[Information provided]:
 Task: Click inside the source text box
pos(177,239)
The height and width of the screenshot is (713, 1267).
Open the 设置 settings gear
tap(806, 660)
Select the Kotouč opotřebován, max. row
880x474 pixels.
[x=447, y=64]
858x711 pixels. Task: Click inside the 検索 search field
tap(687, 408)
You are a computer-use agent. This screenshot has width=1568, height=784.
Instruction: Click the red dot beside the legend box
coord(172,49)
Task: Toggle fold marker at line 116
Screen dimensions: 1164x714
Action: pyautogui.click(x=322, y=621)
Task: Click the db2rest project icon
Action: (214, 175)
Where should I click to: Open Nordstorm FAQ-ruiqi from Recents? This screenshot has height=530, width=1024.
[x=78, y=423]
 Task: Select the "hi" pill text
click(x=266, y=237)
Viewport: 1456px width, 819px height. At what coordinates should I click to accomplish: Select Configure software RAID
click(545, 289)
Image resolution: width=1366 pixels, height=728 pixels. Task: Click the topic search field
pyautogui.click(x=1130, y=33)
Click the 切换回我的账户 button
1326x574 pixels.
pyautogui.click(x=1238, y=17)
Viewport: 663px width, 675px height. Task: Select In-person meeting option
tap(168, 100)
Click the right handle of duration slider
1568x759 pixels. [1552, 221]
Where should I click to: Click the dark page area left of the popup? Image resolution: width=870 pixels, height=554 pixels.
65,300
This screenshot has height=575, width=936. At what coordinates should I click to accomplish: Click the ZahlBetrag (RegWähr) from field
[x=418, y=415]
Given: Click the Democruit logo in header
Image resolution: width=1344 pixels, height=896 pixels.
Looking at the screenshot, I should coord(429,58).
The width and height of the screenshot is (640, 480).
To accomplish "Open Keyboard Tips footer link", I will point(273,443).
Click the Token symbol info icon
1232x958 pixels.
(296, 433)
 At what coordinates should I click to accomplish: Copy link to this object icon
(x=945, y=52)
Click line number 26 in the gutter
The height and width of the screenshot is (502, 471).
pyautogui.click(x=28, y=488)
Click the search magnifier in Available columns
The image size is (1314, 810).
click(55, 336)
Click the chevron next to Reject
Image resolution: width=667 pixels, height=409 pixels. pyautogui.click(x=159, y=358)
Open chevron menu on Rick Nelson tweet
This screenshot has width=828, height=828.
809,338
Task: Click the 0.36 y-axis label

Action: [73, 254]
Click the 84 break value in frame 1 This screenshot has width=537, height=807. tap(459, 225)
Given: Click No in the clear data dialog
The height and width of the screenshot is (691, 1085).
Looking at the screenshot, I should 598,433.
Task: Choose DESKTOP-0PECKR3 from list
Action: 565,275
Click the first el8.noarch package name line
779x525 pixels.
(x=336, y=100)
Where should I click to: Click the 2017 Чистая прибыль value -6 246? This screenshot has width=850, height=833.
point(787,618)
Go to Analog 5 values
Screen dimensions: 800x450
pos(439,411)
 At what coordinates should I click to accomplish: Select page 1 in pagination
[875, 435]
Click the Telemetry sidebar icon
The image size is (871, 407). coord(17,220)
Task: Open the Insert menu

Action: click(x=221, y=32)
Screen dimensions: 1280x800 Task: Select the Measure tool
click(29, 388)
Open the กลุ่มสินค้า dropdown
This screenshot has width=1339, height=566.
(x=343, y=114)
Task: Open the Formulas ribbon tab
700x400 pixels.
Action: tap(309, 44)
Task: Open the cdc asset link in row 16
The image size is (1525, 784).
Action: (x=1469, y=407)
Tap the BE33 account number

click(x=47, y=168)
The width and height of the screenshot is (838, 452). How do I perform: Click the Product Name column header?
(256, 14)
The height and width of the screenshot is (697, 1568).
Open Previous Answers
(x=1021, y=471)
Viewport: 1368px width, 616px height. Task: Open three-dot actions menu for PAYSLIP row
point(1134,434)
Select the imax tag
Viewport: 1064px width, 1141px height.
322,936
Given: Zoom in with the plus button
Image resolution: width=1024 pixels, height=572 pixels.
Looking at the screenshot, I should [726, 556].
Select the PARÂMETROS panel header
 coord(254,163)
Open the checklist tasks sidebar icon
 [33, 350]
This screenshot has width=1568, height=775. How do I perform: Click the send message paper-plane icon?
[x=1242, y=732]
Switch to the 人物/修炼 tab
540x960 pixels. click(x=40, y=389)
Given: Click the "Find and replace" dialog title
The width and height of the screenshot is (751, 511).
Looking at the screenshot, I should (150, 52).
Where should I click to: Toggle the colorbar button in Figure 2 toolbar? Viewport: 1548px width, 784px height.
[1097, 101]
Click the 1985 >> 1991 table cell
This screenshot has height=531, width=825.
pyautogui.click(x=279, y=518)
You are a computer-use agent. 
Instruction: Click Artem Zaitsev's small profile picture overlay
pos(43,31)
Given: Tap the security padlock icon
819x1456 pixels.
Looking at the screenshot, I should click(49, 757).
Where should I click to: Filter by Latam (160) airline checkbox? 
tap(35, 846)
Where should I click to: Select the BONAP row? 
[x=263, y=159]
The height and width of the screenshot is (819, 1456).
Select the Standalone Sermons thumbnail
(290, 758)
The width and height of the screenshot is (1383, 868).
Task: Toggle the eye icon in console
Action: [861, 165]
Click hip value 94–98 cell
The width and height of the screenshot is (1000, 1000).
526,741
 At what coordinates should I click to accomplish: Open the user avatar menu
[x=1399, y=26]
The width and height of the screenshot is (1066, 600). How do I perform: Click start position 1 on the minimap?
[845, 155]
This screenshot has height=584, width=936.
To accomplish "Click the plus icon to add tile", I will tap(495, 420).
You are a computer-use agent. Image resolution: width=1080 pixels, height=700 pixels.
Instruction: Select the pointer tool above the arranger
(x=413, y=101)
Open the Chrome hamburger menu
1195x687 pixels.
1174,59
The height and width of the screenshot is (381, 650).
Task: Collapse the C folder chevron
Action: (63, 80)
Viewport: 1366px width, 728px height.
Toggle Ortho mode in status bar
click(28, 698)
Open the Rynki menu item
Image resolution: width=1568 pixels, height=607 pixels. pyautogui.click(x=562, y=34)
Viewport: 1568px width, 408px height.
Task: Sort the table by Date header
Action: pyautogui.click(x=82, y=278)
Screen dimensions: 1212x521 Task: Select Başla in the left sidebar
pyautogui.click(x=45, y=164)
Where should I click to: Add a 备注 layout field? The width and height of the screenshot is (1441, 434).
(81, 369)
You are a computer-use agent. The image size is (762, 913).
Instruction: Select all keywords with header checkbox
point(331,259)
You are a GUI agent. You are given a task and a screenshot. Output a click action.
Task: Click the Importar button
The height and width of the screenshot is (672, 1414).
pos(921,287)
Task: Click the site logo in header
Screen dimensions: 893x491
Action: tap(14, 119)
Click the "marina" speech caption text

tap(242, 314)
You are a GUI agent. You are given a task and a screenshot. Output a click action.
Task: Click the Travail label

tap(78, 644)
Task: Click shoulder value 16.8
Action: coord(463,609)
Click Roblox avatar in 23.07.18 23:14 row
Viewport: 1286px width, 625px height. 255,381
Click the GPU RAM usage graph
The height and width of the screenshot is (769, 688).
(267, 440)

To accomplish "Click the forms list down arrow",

[Task description]: Transcribe the data above in full, keeping every word as it is.

[Result of the task]:
 Task: Click inside the source text box
pos(177,239)
The height and width of the screenshot is (713, 1267).
Open the 设置 settings gear
tap(806, 660)
Select the Kotouč opotřebován, max. row
880x474 pixels.
[x=447, y=64]
858x711 pixels. Task: Click inside the 検索 search field
tap(687, 408)
You are a computer-use agent. This screenshot has width=1568, height=784.
Instruction: Click the red dot beside the legend box
coord(172,49)
Task: Toggle fold marker at line 116
Screen dimensions: 1164x714
Action: pyautogui.click(x=322, y=621)
Task: Click the db2rest project icon
Action: (214, 175)
Where should I click to: Open Nordstorm FAQ-ruiqi from Recents? This screenshot has height=530, width=1024.
[x=78, y=423]
 Task: Select the "hi" pill text
click(x=266, y=237)
Viewport: 1456px width, 819px height. At what coordinates should I click to accomplish: Select Configure software RAID
click(545, 289)
Image resolution: width=1366 pixels, height=728 pixels. Task: Click the topic search field
pyautogui.click(x=1130, y=33)
Click the 切换回我的账户 button
1326x574 pixels.
pyautogui.click(x=1238, y=17)
Viewport: 663px width, 675px height. Task: Select In-person meeting option
tap(168, 100)
Click the right handle of duration slider
1568x759 pixels. [1552, 221]
Where should I click to: Click the dark page area left of the popup? Image resolution: width=870 pixels, height=554 pixels.
65,300
This screenshot has height=575, width=936. At what coordinates should I click to accomplish: Click the ZahlBetrag (RegWähr) from field
[x=418, y=415]
Given: Click the Democruit logo in header
Image resolution: width=1344 pixels, height=896 pixels.
Looking at the screenshot, I should coord(429,58).
The width and height of the screenshot is (640, 480).
To accomplish "Open Keyboard Tips footer link", I will point(273,443).
Click the Token symbol info icon
1232x958 pixels.
(296, 433)
 At what coordinates should I click to accomplish: Copy link to this object icon
(x=945, y=52)
Click line number 26 in the gutter
The height and width of the screenshot is (502, 471).
pyautogui.click(x=28, y=488)
Click the search magnifier in Available columns
The image size is (1314, 810).
click(55, 336)
Click the chevron next to Reject
Image resolution: width=667 pixels, height=409 pixels. pyautogui.click(x=159, y=358)
Open chevron menu on Rick Nelson tweet
This screenshot has width=828, height=828.
809,338
Task: Click the 0.36 y-axis label

Action: [73, 254]
Click the 84 break value in frame 1 This screenshot has width=537, height=807. tap(459, 225)
Given: Click No in the clear data dialog
The height and width of the screenshot is (691, 1085).
Looking at the screenshot, I should 598,433.
Task: Choose DESKTOP-0PECKR3 from list
Action: 565,275
Click the first el8.noarch package name line
779x525 pixels.
(x=336, y=100)
Where should I click to: Click the 2017 Чистая прибыль value -6 246? This screenshot has width=850, height=833.
point(787,618)
Go to Analog 5 values
Screen dimensions: 800x450
pos(439,411)
 At what coordinates should I click to accomplish: Select page 1 in pagination
[875, 435]
Click the Telemetry sidebar icon
The image size is (871, 407). coord(17,220)
Task: Open the Insert menu

Action: click(x=221, y=32)
Screen dimensions: 1280x800 Task: Select the Measure tool
click(29, 388)
Open the กลุ่มสินค้า dropdown
This screenshot has width=1339, height=566.
(x=343, y=114)
Task: Open the Formulas ribbon tab
700x400 pixels.
Action: tap(309, 44)
Task: Open the cdc asset link in row 16
The image size is (1525, 784).
Action: (x=1469, y=407)
Tap the BE33 account number

click(x=47, y=168)
The width and height of the screenshot is (838, 452). How do I perform: Click the Product Name column header?
(256, 14)
The height and width of the screenshot is (697, 1568).
Open Previous Answers
(x=1021, y=471)
Viewport: 1368px width, 616px height. Task: Open three-dot actions menu for PAYSLIP row
point(1134,434)
Select the imax tag
Viewport: 1064px width, 1141px height.
322,936
Given: Zoom in with the plus button
Image resolution: width=1024 pixels, height=572 pixels.
Looking at the screenshot, I should [726, 556].
Select the PARÂMETROS panel header
 coord(254,163)
Open the checklist tasks sidebar icon
 [33, 350]
This screenshot has width=1568, height=775. How do I perform: Click the send message paper-plane icon?
[x=1242, y=732]
Switch to the 人物/修炼 tab
540x960 pixels. click(x=40, y=389)
Given: Click the "Find and replace" dialog title
The width and height of the screenshot is (751, 511).
Looking at the screenshot, I should (150, 52).
Where should I click to: Toggle the colorbar button in Figure 2 toolbar? Viewport: 1548px width, 784px height.
[1097, 101]
Click the 1985 >> 1991 table cell
This screenshot has height=531, width=825.
pyautogui.click(x=279, y=518)
You are a computer-use agent. 
Instruction: Click Artem Zaitsev's small profile picture overlay
pos(43,31)
Given: Tap the security padlock icon
819x1456 pixels.
Looking at the screenshot, I should click(49, 757).
Where should I click to: Filter by Latam (160) airline checkbox? 
tap(35, 846)
Where should I click to: Select the BONAP row? 
[x=263, y=159]
The height and width of the screenshot is (819, 1456).
Select the Standalone Sermons thumbnail
(290, 758)
The width and height of the screenshot is (1383, 868).
Task: Toggle the eye icon in console
Action: [861, 165]
Click hip value 94–98 cell
The width and height of the screenshot is (1000, 1000).
526,741
 At what coordinates should I click to accomplish: Open the user avatar menu
[x=1399, y=26]
The width and height of the screenshot is (1066, 600). How do I perform: Click start position 1 on the minimap?
[845, 155]
This screenshot has height=584, width=936.
To accomplish "Click the plus icon to add tile", I will tap(495, 420).
You are a computer-use agent. Image resolution: width=1080 pixels, height=700 pixels.
Instruction: Select the pointer tool above the arranger
(x=413, y=101)
Open the Chrome hamburger menu
1195x687 pixels.
1174,59
The height and width of the screenshot is (381, 650).
Task: Collapse the C folder chevron
Action: (63, 80)
Viewport: 1366px width, 728px height.
Toggle Ortho mode in status bar
click(28, 698)
Open the Rynki menu item
Image resolution: width=1568 pixels, height=607 pixels. pyautogui.click(x=562, y=34)
Viewport: 1568px width, 408px height.
Task: Sort the table by Date header
Action: pyautogui.click(x=82, y=278)
Screen dimensions: 1212x521 Task: Select Başla in the left sidebar
pyautogui.click(x=45, y=164)
Where should I click to: Add a 备注 layout field? The width and height of the screenshot is (1441, 434).
(81, 369)
You are a computer-use agent. The image size is (762, 913).
Instruction: Select all keywords with header checkbox
point(331,259)
You are a GUI agent. You are given a task and a screenshot. Output a click action.
Task: Click the Importar button
The height and width of the screenshot is (672, 1414).
pos(921,287)
Task: Click the site logo in header
Screen dimensions: 893x491
Action: tap(14, 119)
Click the "marina" speech caption text

tap(242, 314)
You are a GUI agent. You are given a task and a screenshot. Output a click action.
Task: Click the Travail label

tap(78, 644)
Task: Click shoulder value 16.8
Action: coord(463,609)
Click Roblox avatar in 23.07.18 23:14 row
Viewport: 1286px width, 625px height. 255,381
Click the GPU RAM usage graph
The height and width of the screenshot is (769, 688).
(267, 440)

To accomplish "Click the forms list down arrow",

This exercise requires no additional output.